Demasiado perfeito
João Marques de Almeida, no DE:
Conta-se a seguinte história sobre um concurso para uma cátedra na Universidade de Harvard. A presidente do júri, uma professora, explicou por que razão tinha votado contra uma candidata, negra e homossexual. “Se fosse mulher e negra, teria votado nela; se fosse mulher e homossexual, teria votado nela; mas mulher, negra e homossexual, é demasiado perfeito”.

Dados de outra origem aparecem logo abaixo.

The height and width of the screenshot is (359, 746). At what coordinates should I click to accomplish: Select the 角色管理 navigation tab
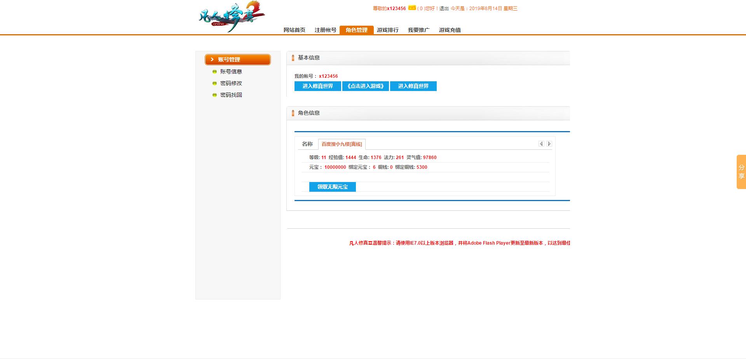[356, 30]
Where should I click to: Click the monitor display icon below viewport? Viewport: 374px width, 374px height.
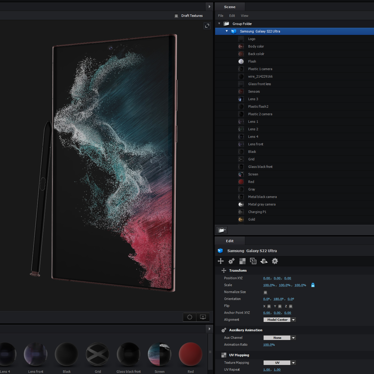[203, 317]
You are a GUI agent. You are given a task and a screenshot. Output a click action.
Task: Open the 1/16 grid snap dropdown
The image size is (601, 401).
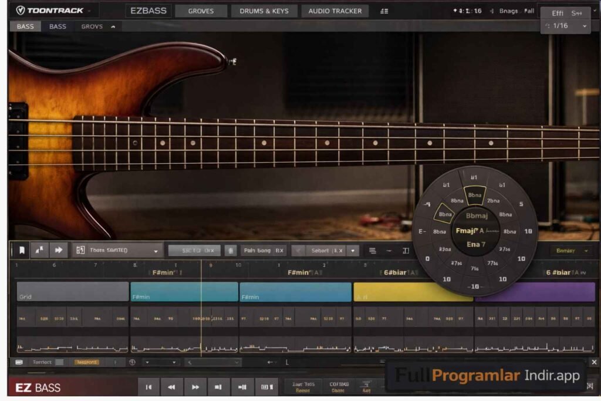click(x=565, y=25)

Lembrei-me da história quando assistia às imagens da Convenção Democrata, em Denver, e, principalmente, quando li um inquérito onde McCain e Obama respondiam a uma pergunta sobre qual é que tinha sido o maior falhanço das suas vidas. McCain respondeu, rápida e simplesmente, “o meu divórcio”. E qualquer pessoa, mesmo quem nunca se divorciou, percebe a resposta. Obama deu uma resposta longuíssima e incompreensível. Basicamente, nunca tinha falhado e nada lhe correu mal. Não só a sua vida, como a sua família e ele próprio são exemplos de perfeição. Sempre se interessou pelas boas causas, seguiu sempre os bons valores na condução da sua vida e praticou, em qualquer circunstância, as boas acções. Como observou a professora de Harvard, será demasiado perfeito para ser verdade?